Assistir às partidas, acompanhar análises esportivas, participar de debates nas redes sociais e prolongar as comemorações após os jogos pode levar muita gente a adiar o horário de dormir repetidamente. O resultado é uma mudança gradual na rotina de descanso, capaz de afetar o bem-estar físico e mental mesmo sem viagens internacionais ou mudanças bruscas de fuso.
Segundo a médica do sono Jéssica Polese, o organismo funciona a partir de um relógio biológico que depende da regularidade dos horários de sono para manter seu equilíbrio.

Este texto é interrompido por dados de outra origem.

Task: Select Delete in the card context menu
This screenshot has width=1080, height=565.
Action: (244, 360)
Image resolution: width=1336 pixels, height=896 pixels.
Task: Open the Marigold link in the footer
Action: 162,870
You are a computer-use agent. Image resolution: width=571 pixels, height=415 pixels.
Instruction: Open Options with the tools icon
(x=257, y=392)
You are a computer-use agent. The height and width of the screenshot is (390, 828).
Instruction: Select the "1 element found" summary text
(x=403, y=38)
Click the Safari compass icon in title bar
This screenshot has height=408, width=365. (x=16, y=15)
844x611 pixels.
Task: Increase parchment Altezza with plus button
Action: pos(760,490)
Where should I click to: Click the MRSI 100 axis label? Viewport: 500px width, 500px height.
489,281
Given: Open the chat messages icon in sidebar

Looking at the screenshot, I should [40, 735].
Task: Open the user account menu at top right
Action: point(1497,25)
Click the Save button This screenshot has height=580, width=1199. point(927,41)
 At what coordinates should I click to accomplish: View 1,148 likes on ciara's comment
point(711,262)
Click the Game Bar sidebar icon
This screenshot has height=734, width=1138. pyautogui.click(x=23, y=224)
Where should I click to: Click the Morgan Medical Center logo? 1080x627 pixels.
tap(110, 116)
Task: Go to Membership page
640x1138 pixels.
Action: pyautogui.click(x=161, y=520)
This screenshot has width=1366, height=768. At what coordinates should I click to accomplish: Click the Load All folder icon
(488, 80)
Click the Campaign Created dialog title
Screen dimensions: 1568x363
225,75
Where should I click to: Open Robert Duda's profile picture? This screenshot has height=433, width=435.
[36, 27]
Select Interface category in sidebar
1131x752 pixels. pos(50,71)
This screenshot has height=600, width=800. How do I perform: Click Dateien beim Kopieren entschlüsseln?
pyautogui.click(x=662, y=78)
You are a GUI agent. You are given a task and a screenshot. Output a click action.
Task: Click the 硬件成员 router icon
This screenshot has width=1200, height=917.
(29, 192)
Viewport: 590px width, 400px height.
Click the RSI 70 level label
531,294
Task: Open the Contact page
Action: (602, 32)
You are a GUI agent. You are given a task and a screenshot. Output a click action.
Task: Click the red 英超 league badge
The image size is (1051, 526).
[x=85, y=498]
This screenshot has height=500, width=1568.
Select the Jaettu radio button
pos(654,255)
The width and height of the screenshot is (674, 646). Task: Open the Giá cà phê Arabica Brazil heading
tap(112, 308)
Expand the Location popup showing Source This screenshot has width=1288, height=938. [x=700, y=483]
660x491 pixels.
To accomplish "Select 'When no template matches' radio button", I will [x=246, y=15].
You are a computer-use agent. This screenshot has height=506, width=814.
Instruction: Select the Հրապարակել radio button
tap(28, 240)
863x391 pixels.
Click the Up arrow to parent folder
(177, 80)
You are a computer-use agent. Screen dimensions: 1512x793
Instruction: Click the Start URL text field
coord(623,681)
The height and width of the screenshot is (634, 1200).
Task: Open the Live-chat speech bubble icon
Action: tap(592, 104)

O sono não é regulado apenas pelo cansaço. Nosso organismo segue um ritmo biológico que depende da regularidade dos horários de dormir e acordar. Quando começamos a adiar constantemente o momento de dormir para acompanhar jogos, comentários, programas esportivos ou encontros com amigos, esse sistema pode sofrer alterações
Jéssica Polese,médica do sono
O problema, segundo a especialista, não está em uma noite isolada de exceção, mas na repetição desse comportamento ao longo da competição.
“Uma única noite de sono reduzido dificilmente causará consequências importantes para uma pessoa saudável. O que observamos é que, durante grandes eventos esportivos, muitas pessoas passam a dormir menos por vários dias consecutivos. Isso pode gerar sonolência durante o dia, irritabilidade, dificuldade de concentração e queda de rendimento nas atividades diárias”, afirma.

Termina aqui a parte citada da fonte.